The internet and social media have made it easier than ever for entrepreneurs and business people to take an idea, product or business to the masses. Sites like Etsy allow individuals to create online retail stores to sell their handmade and vintage items, while crowd-funding sites such as Kickstarter and Indiegogo give entrepreneurs and artists a way to get funding for projects.
While these sites have taken off, the black community was a bit slower to get into the game. For example, according to audience measurement site Quantcast, only six percent of Kickstarter visitors are African American, compared to nine percent of overall internet visitors who are black.
However, some entrepreneurs and business people from the black community are starting to notice a shift.
“People of color, African Americans specifically, are realizing that if we have something we’re passionate about, we have to do it ourselves,” said Vanessa Anderson, publicist for filmmaker Issa Rae, who recently funded her Web series, The Mis-Adventures of Awkward Black Girl, via Kickstarter. “When you have popular sites that are trusted like Etsy and Kickstarter, people can use these to bring people into the fold and give them an audience ad a community.”
“When I first started playing around on Etsy, maybe two or three years ago, there were a lot of Caucasian moms making cool stuff and selling it on Etsy. Or people who already had shops were selling on Etsy,” said Krystle Sims, owner of young.black.nappy, an online t-shirt company. “But over the last year or so, I’ve noticed more brown and black faces on Etsy. It’s a really cool stepping-stone to whatever you want to do.”

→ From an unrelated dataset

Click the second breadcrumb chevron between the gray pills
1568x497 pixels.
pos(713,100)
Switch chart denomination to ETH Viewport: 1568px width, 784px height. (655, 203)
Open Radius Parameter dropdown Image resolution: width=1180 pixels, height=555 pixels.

Etsy, which launched in 2005, is an online marketplace for people to sell handmade and vintage items. Several African-American artists using Etsy have been featured and highlighted, including Tiesha Houston, owner of flyTie clothing, and Tabitha Brown of ThePairabirds, who were chosen in recent years by the Huffington Post as black-owned Etsy stores to check out for Black Friday.
Houston joined Etsy in 2005 and uses it as one place to sell items from her clothing label, though she also has a website and leverages Facebook and social media. While her customers are of all ethnicities, she said her customer base specifically on Etsy is generally white.

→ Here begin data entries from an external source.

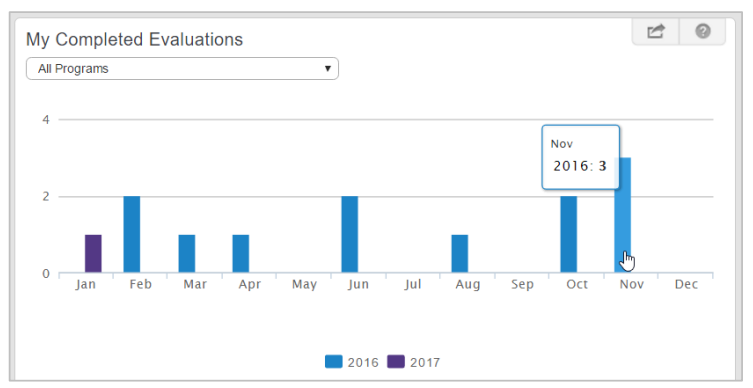This screenshot has height=388, width=753.
Task: Select the June 2016 bar
Action: (x=350, y=234)
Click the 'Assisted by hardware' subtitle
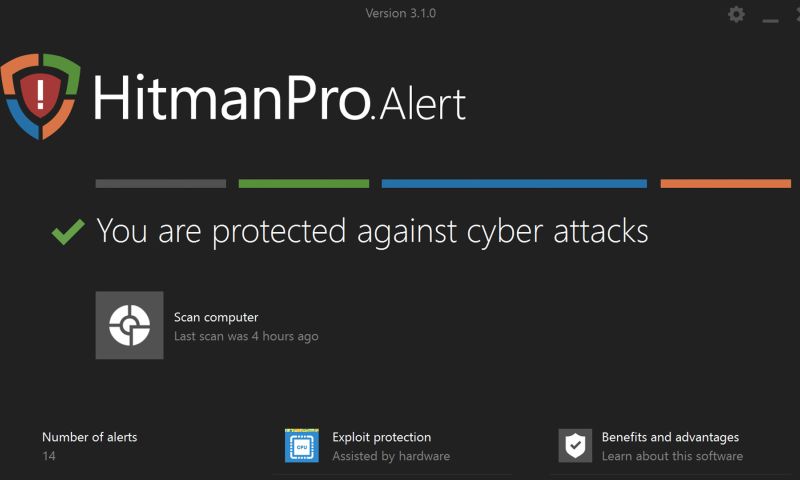Viewport: 800px width, 480px height. coord(391,456)
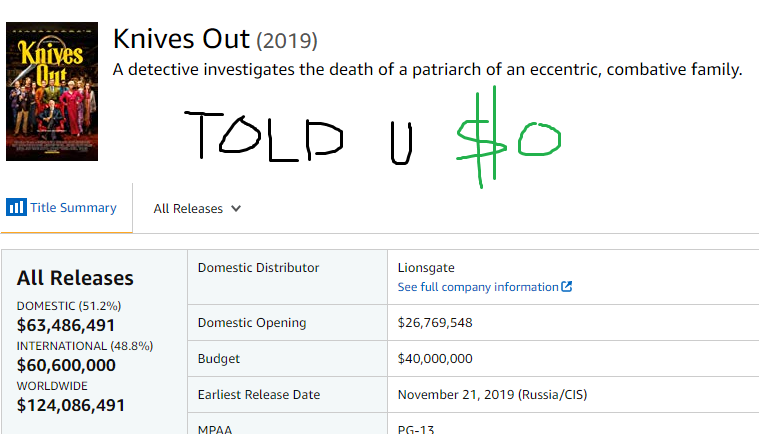
Task: Click the All Releases summary heading
Action: click(75, 278)
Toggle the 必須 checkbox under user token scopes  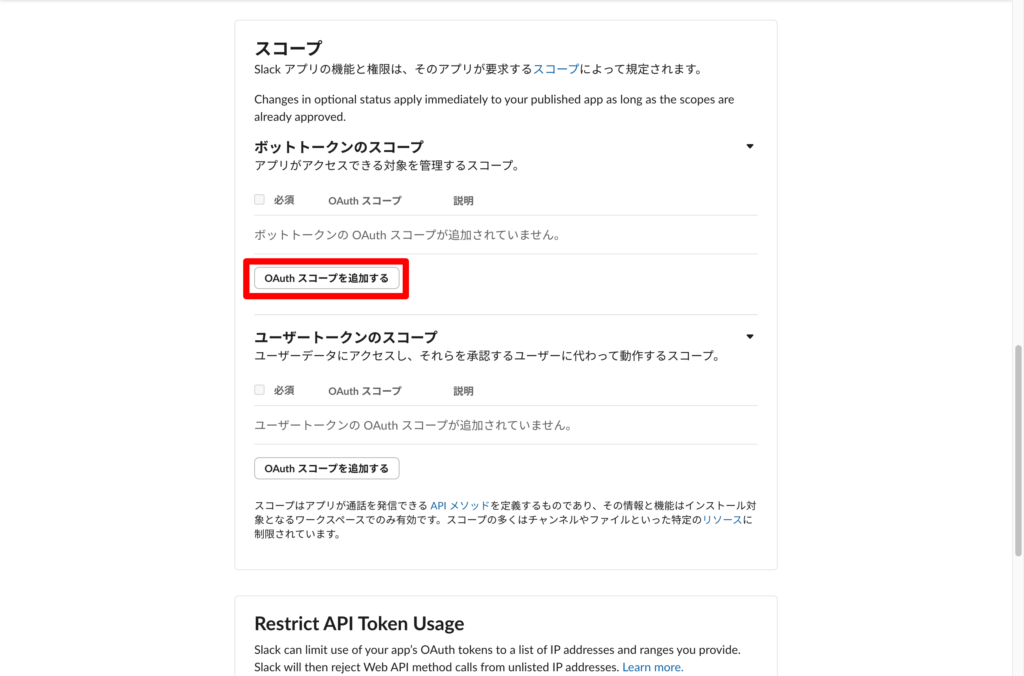(x=260, y=390)
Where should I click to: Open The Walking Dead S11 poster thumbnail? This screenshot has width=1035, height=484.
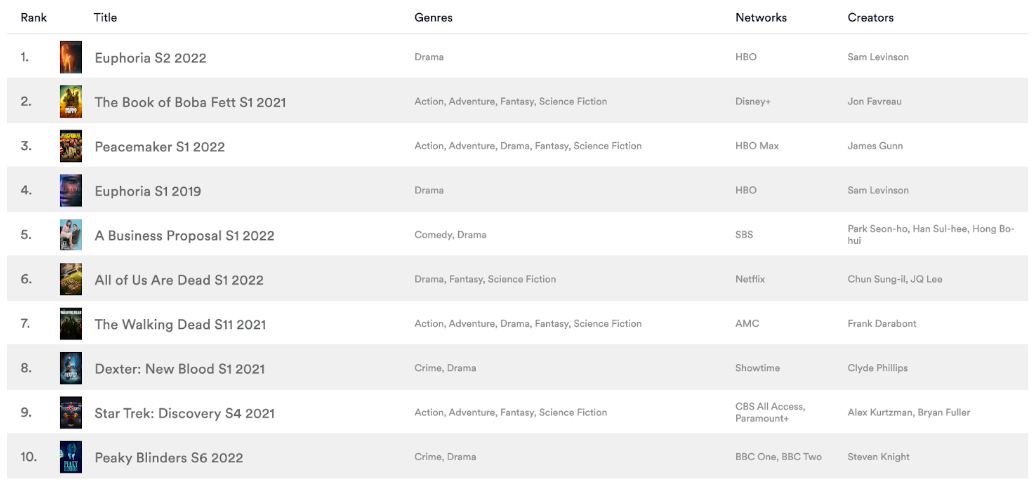click(x=71, y=324)
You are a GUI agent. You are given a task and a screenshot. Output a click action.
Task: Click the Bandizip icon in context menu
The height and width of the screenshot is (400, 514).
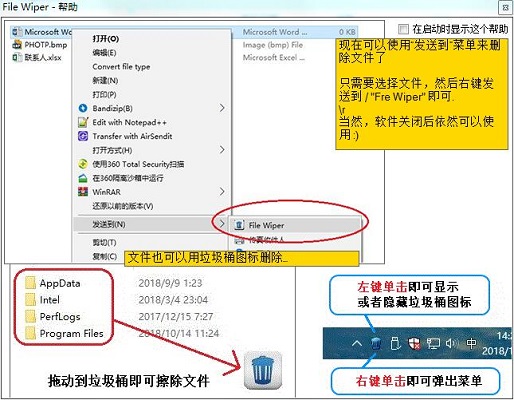[x=83, y=108]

However, she added, “I’m seeing new shops run by African-Americans, selling everything from clothing to art to jewelry. Not just on Etsy, but entrepreneurs in general.”
Brown, owner of ThePairabirds, has been using Etsy since 2007 to sell illustrated snapshots of nature, human, and animal life.

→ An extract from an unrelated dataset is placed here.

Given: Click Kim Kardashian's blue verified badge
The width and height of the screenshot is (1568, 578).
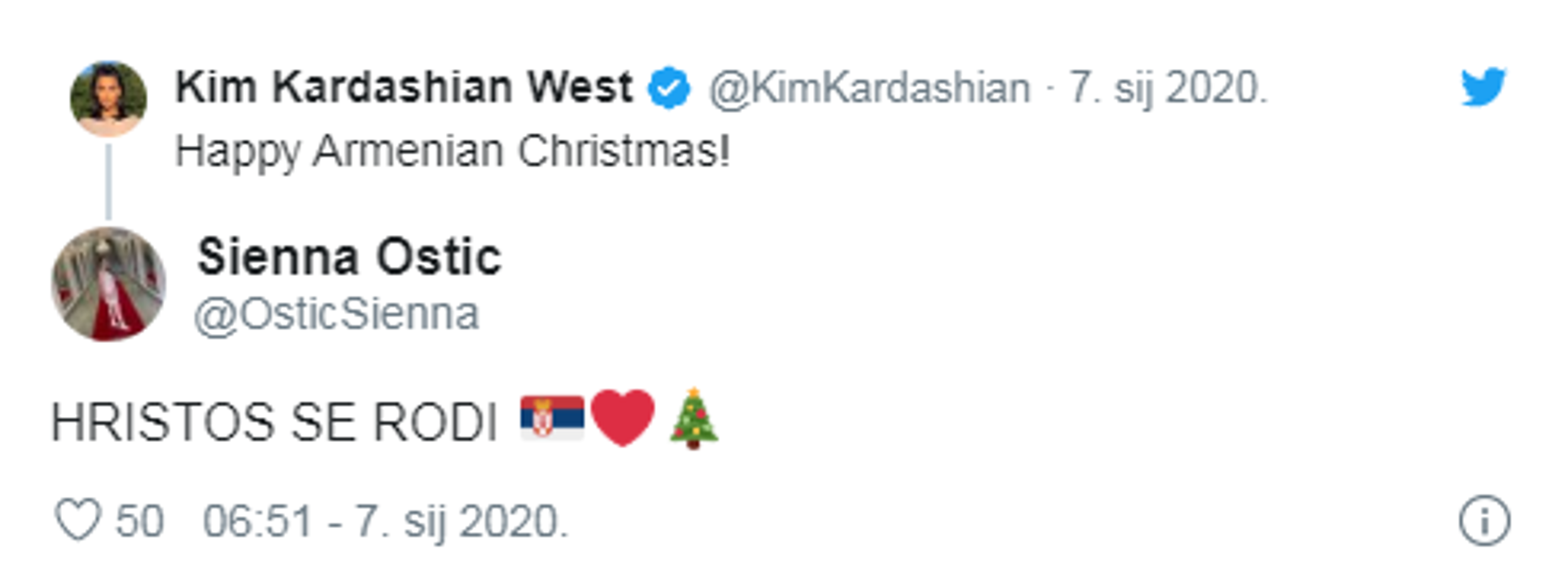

“One of the main audiences I try to attract are those who want contemporary artwork featuring people of color,” she told Madame Noire via email. “There have been times when customers will tell me, either through Etsy, Facebook, or Twitter, that they are happy to find artwork of people that look like them. And, that’s what makes Etsy a really great marketplace. It allows art, design, and styles that are pretty much ignored by the mainstream to congregate in one spot.”
Brown highlighted the forums and groups on Etsy, which allow black entrepreneurs to connect and help each other succeed on the site. Stevonne, the owner of Beija-Flor Naturals, also told Madame Noire that she used the forums when getting started on Etsy in 2008. She mentioned the groups Etsy Artists of Color and Creators of Color.
Beija-Flor Naturals sells organic and natural beauty products, including items for the natural hair market. Stevonne told Madame Noire that often times in the natural hair market, bloggers and social media comments will send people directly to her website. Etsy, she said, helped expand interest in her general skin care products.
Using Etsy and connecting with customers via social media has changed the way businesses get off the ground these days, she said. “I don’t know how people would find other like-minded people if it wasn’t for Etsy.” She added that she is also planning to turn to Kickstarter to raise money to start her own store, a bath and body boutique.